A los españoles siempre nos ha costado irnos a la
cama. A dormir, se entiende. Según una reciente encuesta, una cuarta parte de
la población sigue enganchada a la televisión más allá de las doce de la noche.
Me temo que la culpa no es de las series ni de los concursos de talentos. Antes
de que se inventara la tele, el español ya se quedaba en el café hasta las mil,
charrando de lo divino y de lo humano, conspirando, dando palmas o lo que se
terciara; lo llevamos en el ADN. A los extranjeros, como es lógico, este
carácter trasnochador les parece de lo más exótico. El mes pasado, el New York
Times titulaba: “España, la tierra de las cenas a las 10 de la noche, se
pregunta si es el momento de cambiar”. Sorprendentemente, el texto no caía en
los tópicos habituales. En efecto, aquí ya nadie duerme siestas de tres horas y
aquello de que somos un país de baja productividad se encargan de desmentirlo
las estadísticas de la Unión Europea. La verdadera raíz del problema, y así lo
destacaba el artículo, está en la irracionalidad de nuestros horarios. ¡El
español se va tarde a la cama porque quiere vivir!
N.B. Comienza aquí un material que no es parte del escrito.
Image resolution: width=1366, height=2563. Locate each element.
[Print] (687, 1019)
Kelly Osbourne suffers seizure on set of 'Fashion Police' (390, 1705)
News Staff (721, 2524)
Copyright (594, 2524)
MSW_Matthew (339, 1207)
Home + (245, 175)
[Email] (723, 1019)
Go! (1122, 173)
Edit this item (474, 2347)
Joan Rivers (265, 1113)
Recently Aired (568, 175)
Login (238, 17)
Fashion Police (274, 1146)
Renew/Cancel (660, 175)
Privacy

Y parece ser que entre el
trabajo, el almuerzo, la parada para comer y el
qué-pasa-con-el-jefe-que-no-tiene-casa-o-qué, la vida no empieza hasta las
diez, cuando el resto de los europeos ya está chafando la oreja. El New York
Times señalaba que los políticos españoles se lo toman muy en serio, porque una
comisión parlamentaria ya estaba estudiando el tema. Jo, jo, jo. Cómo se nota que son de Cincinnati o de Wisconsin.
Si fueran de por aquí sabrían que una comisión de políticos españoles no se
crea para tomar decisiones; está para aplazarlas indefinidamente. Algún día
cambiaremos y nos iremos pronto a la cama como los niños buenos europeos. Pero
sin forzar. Pongamos... ¿qué tal el siglo que viene?